We therefore define our problem as a regression problem: we want to predict the body mass of a penguin given its culmen and flipper measurements.

Notice that we randomly shuffled the rows of the dataset after loading it (dataset.sample(frac=1, random_state=0)). The reason is to break a spurious order-related statistical dependency that would otherwise cause trouble with the naive cross-validation procedure we use in this notebook. The problem of order-dependent samples will be discussed more in detail on the model evaluation module and is outside of the scope of this quiz for now. Now, evaluate the following tree-based models:

a decision tree regressor, i.e. sklearn.tree.DecisionTreeRegressor
a random forest regressor, i.e. sklearn.ensemble.RandomForestRegressor

Use the default hyper-parameter settings for both models. The only exception is to pass random_state=0 for all models to be sure to recover the exact same performance scores as the solutions to this quiz.
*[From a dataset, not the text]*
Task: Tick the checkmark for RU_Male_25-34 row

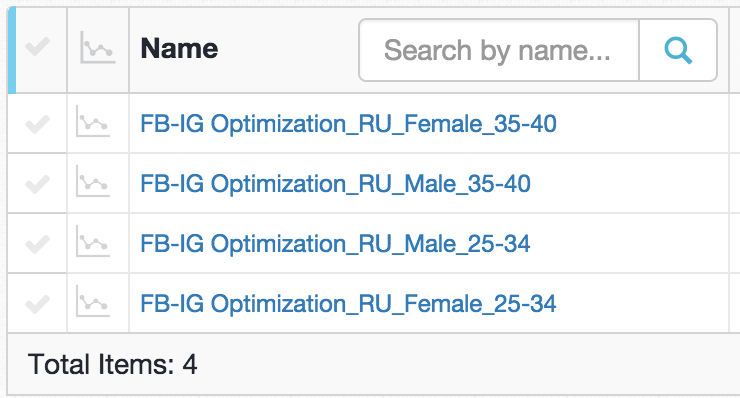Action: pos(37,244)
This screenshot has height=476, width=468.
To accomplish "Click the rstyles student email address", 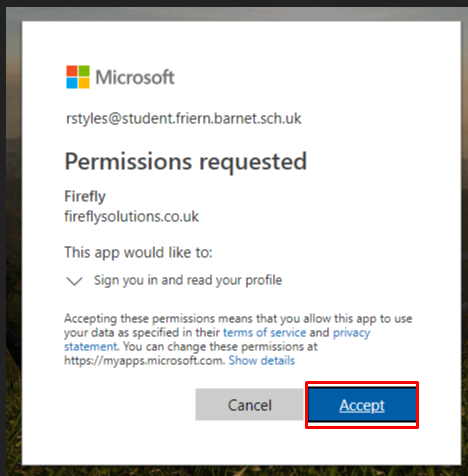I will (184, 119).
Evaluate the generalization performance of these models using a 10-fold cross-validation:

use sklearn.model_selection.cross_validate to run the cross-validation routine
set the parameter cv=10 to use a 10-fold cross-validation strategy. Store the training score of the cross-validation by setting the parameter return_train_score=True in the function cross_validate as we will use it later on.

Question

By comparing the cross-validation test scores fold-to-fold, count the number of times a random forest is better than a single decision tree. Select the range which this number belongs to:

a) [0, 3]: the random forest model is substantially worse than the single decision tree regressor
b) [4, 6]: both models are almost equivalent
c) [7, 10]: the random forest model is substantially better than the single decision tree regressor

Select a single answer

Now, train and evaluate with the same cross-validation strategy a random forest with 5 decision trees and another containing 100 decision trees. Once again store the training score.

Question

By comparing the cross-validation test scores fold-to-fold, count the number of times a random forest with 100 decision trees is better than a random forest with 5 decision trees. Select the range which this number belongs to:

a) [0, 3]: the random forest model with 100 decision trees is substantially worse than the random forest model with 5 decision trees
b) [4, 6]: both models are almost equivalent
c) [7, 10]: the random forest model with 100 decision trees is substantially better than the random forest model with 5 decision trees

Select a single answer

Plot the validation curve of the n_estimators parameters defined by:

import numpy as np

n_estimators = np.array([1, 2, 5, 10, 20, 50, 100, 200, 500, 1_000])

Question

Select the correct statements below.

a) the train score decreases when n_estimators become large (above 500 trees)
b) the train score reaches a plateau when n_estimators become large (above 500 trees)
c) the train score increases when n_estimators become large (above 500 trees)
d) the test score decreases when n_estimators become large (above 500 trees)
e) the test score reaches a plateau when n_estimators become large (above 500 trees)
f) the test score increases when n_estimators become large (above 500 trees)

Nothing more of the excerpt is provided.